Dem politischen Menschen Breitbach war eben auch in der Zeit seiner festen Bindung an die Partei ein Hang zu Objektivität nicht auszutreiben. Umso erstaunlicher war das Schicksal von Buch und Autor nach Erscheinen der Erzählung. Die deutschen Kommunisten rochen den Braten und monierten, was damals dem Autor selbst noch nicht klar war, eine allzu ambivalente Haltung und das Fehlen eindeutiger Parteiheroen in seinem Text. In Moskau hingegen kam das Buch unter der hohen Protektion des Kommissars Lunatscharskij heraus - dass der Protektor zehn Jahre später unter Stalin hingerichtet wurde, hat gewiss mit Breitbachs Buch zum wenigsten zu tun, aber ein Zeichen seiner "Unzuverlässigkeit" mag das Interesse an der Literatur eines jungen deutschen Genossen schon gewesen sein. Die Eigentümer des Kaufhauses, in dem Breitbach die Buchabteilung leitete, waren nicht erfreut und kündigten dem Ausplauderer von Betriebsinterna fristlos. Damit waren die Bande der Provinz zerrissen, und das Lebensabenteuer des Joseph Breitbach begann.
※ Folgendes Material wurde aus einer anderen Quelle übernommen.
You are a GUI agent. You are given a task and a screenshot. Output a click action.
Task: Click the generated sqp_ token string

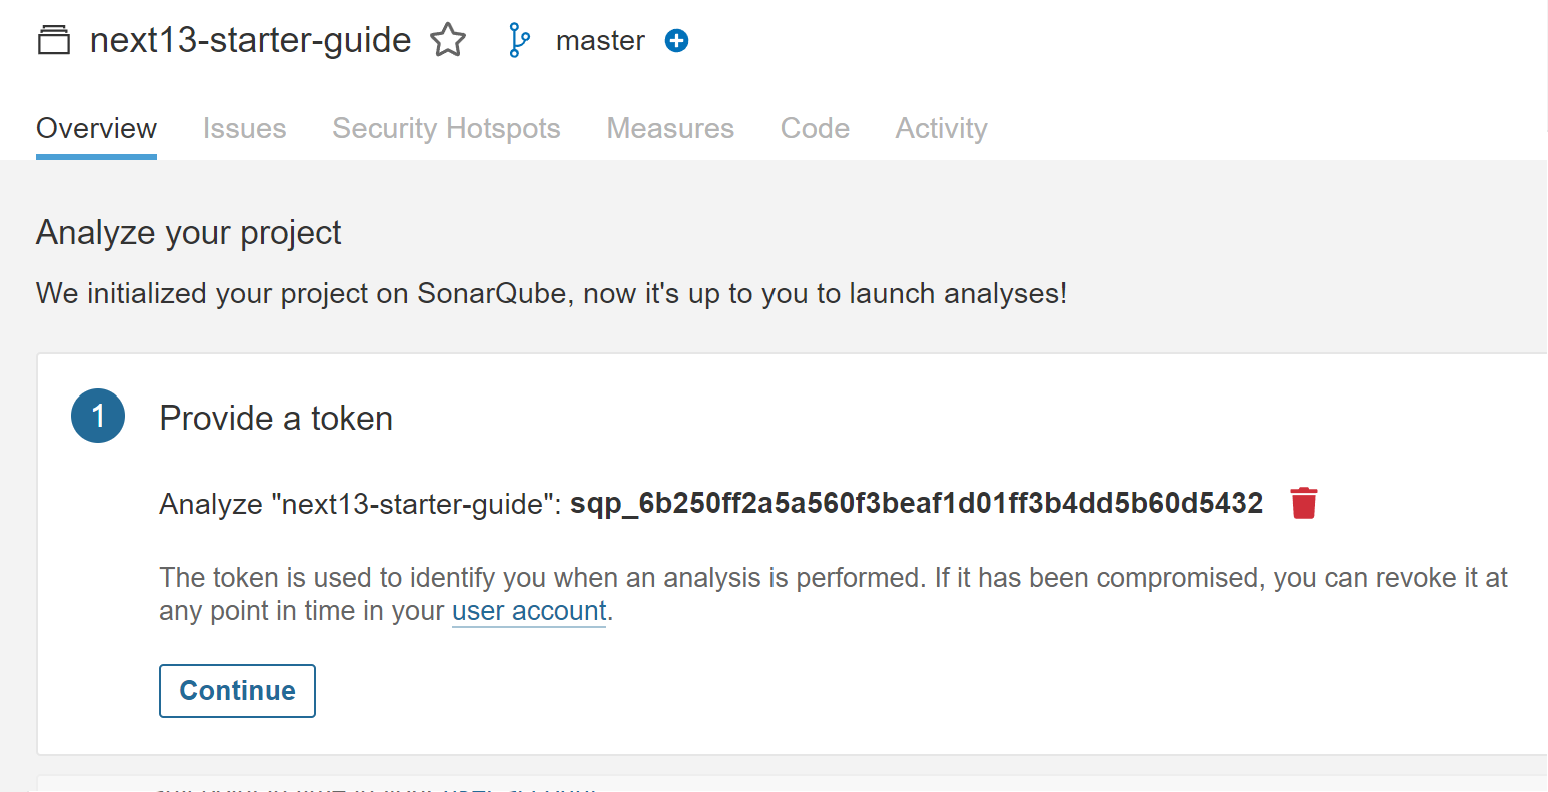[916, 503]
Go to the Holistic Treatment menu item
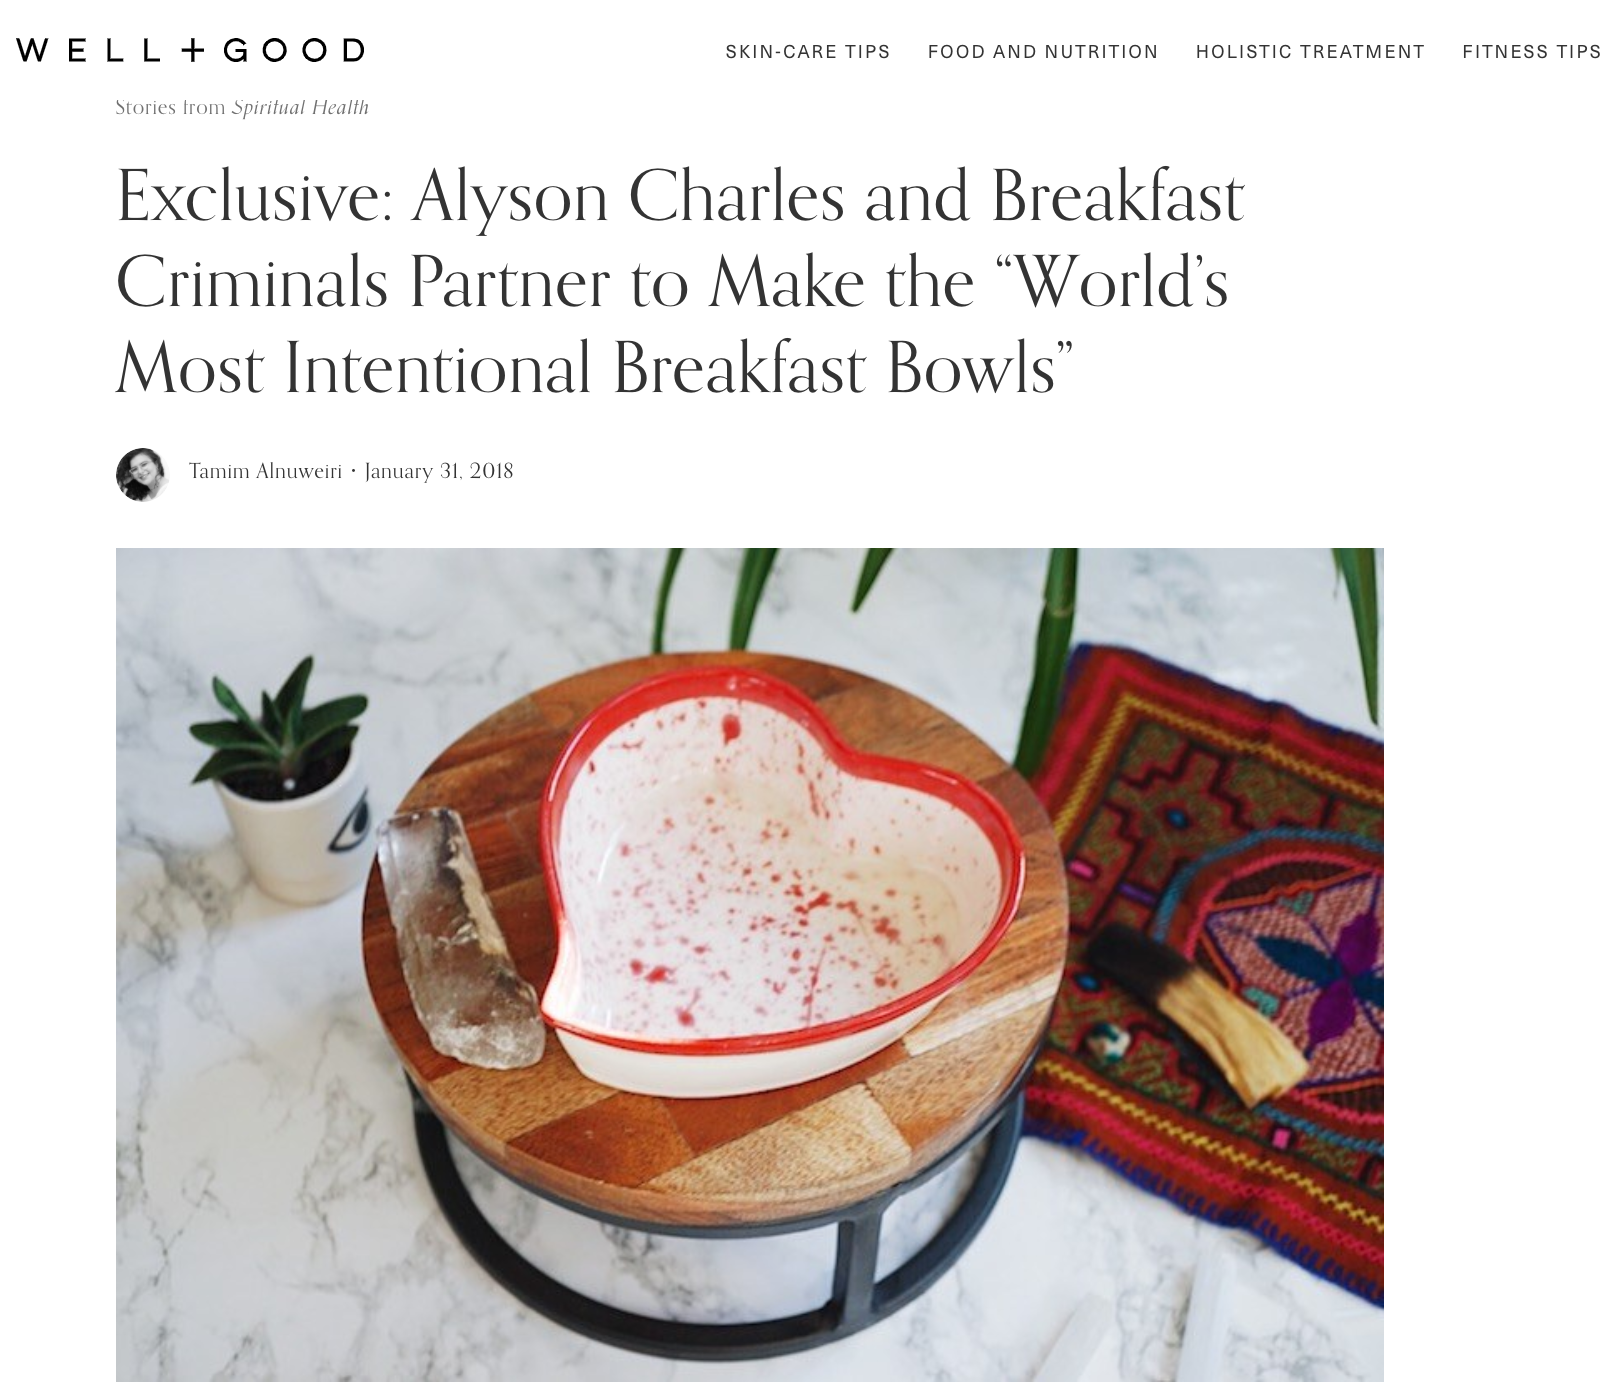 [1310, 52]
Es gibt eine Erzählung in diesem Band, die aus der Reihe jener Stücke, die thematisch durch ihr Personal - die Herumtreiber und kleinen Strolche, die Verkäuferinnen und die möblierten Herren - verbunden sind, vollständig herausfällt und die auf einer tieferen Schicht als der der politischen Argumentation erklärt, warum Breitbach sich vom Kommunismus abgewandt hat. "Die Raben" schildern den Raubkrieg zwischen zwei Völkern, nämlich den Hühnern und den Krähen - ein einziger Mensch kommt in der Geschichte vor. Aber obwohl es leicht wäre, diese Vogelmassaker auf eine gleichnishafte Ebene zu heben, würde man der Erzählung damit keinesfalls gerecht. Dazu sind die Abläufe viel zu genau und viel zu eindringlich beobachtet. Und es geht auch gar nicht um die mörderische Welt des Fressens und Gefressenwerdens in einem barbarischen Naturzustand. Es geht um den beobachtenden und in den Vogelkampf eingreifenden Menschen, in dessen Herzen sich unversehens eine Quelle des finstersten Hasses auftut und der einem Rachegelüst freien Lauf lässt, das in keinem Verhältnis zur Übeltat der Krähen mehr steht.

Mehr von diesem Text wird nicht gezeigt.